Voters could overhaul Florida’s regime of mass disenfranchisement.


Voters could overhaul Florida’s regime of mass disenfranchisement

Daniel Nichanian

No state disenfranchises as many of its residents as Florida. A staggering 10 percent of its voting-age population is stripped of the right to vote because of a felony conviction, according to a report the Sentencing Project released in 2016. More than 20 percent of Black adults are affected, an unsurprising racial disparity given the Jim Crow roots of the state’s statutes.
Florida is one of four states that disenfranchise people even after they complete a felony sentence. Floridians must wait for at least five years after the completion of their sentence to even apply for their voting rights to be restored. The application process itself takes many more years, and culminates in a hearing in front of the governor and other statewide officials. The board enjoys full discretion over what and how to decide, and over what questions to ask applicants, and it only hears a few hundred cases a year. Under Governor Rick Scott’s tenure, which began in 2011, Florida has restored the voting rights of approximately only 3,000 people.

(Stored records)

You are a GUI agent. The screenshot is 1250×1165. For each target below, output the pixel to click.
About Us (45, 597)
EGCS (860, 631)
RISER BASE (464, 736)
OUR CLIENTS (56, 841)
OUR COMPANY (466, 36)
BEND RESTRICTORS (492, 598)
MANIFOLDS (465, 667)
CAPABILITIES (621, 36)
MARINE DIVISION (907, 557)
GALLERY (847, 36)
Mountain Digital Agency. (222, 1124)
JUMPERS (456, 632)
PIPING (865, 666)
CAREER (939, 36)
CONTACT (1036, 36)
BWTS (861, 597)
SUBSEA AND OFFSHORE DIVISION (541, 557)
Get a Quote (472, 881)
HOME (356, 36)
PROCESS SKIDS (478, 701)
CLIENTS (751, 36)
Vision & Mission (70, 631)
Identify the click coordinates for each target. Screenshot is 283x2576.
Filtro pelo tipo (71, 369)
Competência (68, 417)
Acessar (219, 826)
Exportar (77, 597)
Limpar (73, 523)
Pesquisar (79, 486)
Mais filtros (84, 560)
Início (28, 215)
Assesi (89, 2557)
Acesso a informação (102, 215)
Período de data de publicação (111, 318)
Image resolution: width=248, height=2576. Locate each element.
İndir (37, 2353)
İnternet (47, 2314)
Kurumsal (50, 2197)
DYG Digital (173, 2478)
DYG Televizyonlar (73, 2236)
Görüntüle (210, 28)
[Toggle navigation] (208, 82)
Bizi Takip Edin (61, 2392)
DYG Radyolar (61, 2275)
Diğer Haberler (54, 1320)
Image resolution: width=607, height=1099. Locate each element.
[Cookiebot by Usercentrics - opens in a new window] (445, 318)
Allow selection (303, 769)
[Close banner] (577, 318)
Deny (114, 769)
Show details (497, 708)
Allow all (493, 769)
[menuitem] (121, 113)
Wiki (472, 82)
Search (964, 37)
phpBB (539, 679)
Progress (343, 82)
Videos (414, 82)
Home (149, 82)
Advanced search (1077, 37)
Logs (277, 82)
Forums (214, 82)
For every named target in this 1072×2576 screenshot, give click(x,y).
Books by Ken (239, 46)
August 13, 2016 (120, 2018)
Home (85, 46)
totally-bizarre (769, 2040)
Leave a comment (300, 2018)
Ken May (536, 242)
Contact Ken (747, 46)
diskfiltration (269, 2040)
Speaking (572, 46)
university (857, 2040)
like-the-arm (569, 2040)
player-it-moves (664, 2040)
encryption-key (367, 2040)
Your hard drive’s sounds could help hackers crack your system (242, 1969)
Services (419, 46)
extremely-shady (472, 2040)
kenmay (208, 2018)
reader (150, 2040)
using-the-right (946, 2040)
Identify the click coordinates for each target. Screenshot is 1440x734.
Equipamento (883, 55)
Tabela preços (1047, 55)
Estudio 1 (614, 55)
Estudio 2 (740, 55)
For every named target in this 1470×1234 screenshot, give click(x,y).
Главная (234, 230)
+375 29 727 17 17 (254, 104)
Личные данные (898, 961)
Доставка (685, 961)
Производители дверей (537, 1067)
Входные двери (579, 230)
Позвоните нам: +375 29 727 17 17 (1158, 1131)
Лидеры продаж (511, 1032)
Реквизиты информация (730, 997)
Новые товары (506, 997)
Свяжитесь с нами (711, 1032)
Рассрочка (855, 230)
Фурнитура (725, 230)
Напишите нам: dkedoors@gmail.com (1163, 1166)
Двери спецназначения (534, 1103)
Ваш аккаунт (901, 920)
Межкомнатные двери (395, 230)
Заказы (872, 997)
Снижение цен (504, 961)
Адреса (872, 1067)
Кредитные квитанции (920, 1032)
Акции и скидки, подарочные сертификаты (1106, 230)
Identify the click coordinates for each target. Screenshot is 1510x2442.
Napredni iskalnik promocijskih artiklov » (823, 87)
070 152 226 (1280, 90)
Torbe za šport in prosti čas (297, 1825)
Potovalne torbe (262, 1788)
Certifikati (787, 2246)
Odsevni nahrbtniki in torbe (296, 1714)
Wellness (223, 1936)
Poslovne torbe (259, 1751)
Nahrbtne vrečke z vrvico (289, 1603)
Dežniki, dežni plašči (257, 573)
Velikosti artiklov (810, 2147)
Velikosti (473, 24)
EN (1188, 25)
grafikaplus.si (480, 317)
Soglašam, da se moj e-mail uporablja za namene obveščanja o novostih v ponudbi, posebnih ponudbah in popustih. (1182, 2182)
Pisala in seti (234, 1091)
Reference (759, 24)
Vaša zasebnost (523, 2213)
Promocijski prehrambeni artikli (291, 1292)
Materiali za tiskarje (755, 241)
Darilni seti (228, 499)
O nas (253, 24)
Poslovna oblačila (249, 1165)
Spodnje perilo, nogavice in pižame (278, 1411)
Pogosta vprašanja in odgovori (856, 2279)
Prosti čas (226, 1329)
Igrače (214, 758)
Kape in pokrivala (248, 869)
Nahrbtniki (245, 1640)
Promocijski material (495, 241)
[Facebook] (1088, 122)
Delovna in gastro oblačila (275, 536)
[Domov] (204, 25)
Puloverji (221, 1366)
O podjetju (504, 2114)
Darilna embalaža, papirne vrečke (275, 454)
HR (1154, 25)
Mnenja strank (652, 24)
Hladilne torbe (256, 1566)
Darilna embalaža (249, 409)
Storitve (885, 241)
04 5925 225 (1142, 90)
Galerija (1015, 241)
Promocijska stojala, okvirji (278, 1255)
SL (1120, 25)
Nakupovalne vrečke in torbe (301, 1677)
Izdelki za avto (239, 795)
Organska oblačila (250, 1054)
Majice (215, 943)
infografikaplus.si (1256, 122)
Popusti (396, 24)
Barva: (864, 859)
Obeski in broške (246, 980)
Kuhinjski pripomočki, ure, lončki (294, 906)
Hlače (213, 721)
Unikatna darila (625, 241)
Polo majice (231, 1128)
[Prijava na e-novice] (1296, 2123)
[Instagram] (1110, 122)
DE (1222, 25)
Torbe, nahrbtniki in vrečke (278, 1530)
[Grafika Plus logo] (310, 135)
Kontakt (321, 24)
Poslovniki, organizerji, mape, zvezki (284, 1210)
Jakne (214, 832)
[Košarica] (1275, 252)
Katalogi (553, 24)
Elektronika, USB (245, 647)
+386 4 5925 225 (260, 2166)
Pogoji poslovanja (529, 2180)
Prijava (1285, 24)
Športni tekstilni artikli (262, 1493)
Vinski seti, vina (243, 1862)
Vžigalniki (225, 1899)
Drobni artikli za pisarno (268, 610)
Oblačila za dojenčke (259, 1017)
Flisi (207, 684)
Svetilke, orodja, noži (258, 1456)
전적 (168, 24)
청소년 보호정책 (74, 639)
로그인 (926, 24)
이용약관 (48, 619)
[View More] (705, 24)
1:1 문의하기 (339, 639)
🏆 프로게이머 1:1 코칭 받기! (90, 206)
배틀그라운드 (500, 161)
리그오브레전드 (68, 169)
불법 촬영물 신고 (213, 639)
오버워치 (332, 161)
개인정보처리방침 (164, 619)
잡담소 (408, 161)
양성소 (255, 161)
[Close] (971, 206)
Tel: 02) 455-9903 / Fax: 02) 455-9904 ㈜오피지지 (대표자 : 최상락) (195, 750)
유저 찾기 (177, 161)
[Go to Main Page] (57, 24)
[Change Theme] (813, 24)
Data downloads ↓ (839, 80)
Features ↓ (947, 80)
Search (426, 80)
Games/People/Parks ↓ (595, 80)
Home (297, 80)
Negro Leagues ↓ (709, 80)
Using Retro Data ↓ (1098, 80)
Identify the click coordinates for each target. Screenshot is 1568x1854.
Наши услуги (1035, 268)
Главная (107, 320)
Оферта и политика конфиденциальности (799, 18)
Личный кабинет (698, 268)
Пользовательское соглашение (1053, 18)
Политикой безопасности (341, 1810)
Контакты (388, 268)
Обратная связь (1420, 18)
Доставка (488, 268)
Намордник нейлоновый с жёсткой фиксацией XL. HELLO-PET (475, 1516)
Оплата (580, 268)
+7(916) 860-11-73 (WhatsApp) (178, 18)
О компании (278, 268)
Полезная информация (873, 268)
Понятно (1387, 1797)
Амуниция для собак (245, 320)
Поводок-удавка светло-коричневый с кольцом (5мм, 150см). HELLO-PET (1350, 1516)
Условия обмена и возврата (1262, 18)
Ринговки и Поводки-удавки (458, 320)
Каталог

> _Tasks_
[1] Answer these questions using the Florida disenfranchisement article.
(a) According to the Sentencing Project report, what share of Florida's voting-age population is stripped of the right to vote because of a felony conviction?
(b) How long must Floridians wait after completing their sentence before they can apply to have their voting rights restored?
(c) Approximately how many people has Florida restored voting rights to under Governor Rick Scott's tenure?
[2] For each statement, say whether it agrees with the Florida disenfranchisement article, and quote the words that decide it.
(a) The Sentencing Project released its report in 2016.
(b) Florida is the only state that disenfranchises people after they complete a felony sentence.
(c) The board hears thousands of cases each year.
[3] Extend the Florida disenfranchisement article, starting right after its final sentence.

> _Results_
[1]
(a) 10 percent.
(b) At least five years.
(c) Approximately 3,000 people.

[2]
(a) Yes: "according to a report the Sentencing Project released in 2016"
(b) No: "Florida is one of four states that disenfranchise people even after they complete a felony sentence."
(c) No: "it only hears a few hundred cases a year"

[3]
Amendment 4 would overhaul this system. It would enfranchise an estimated 1.5 million people by automatically restoring people’s voting rights once they complete a felony sentence, except for people convicted of murder or a sexual offense. The amendment needs the support of 60 percent of voters, a threshold that polls suggests is realistic.
But of course a significant share of Floridiansthe very people whose rights are being decidedare barred from participating.
This referendum is the culmination of organizing efforts led by the Florida Rights Restoration Coalition and its president Desmond Meade, who is himself disenfranchised. Mother Jones and the New York Times Magazine recently published in-depth profiles of the coalition’s work.


Update: Floridians adopted Amendment 4, which received the support of 64.5 percent of the vote.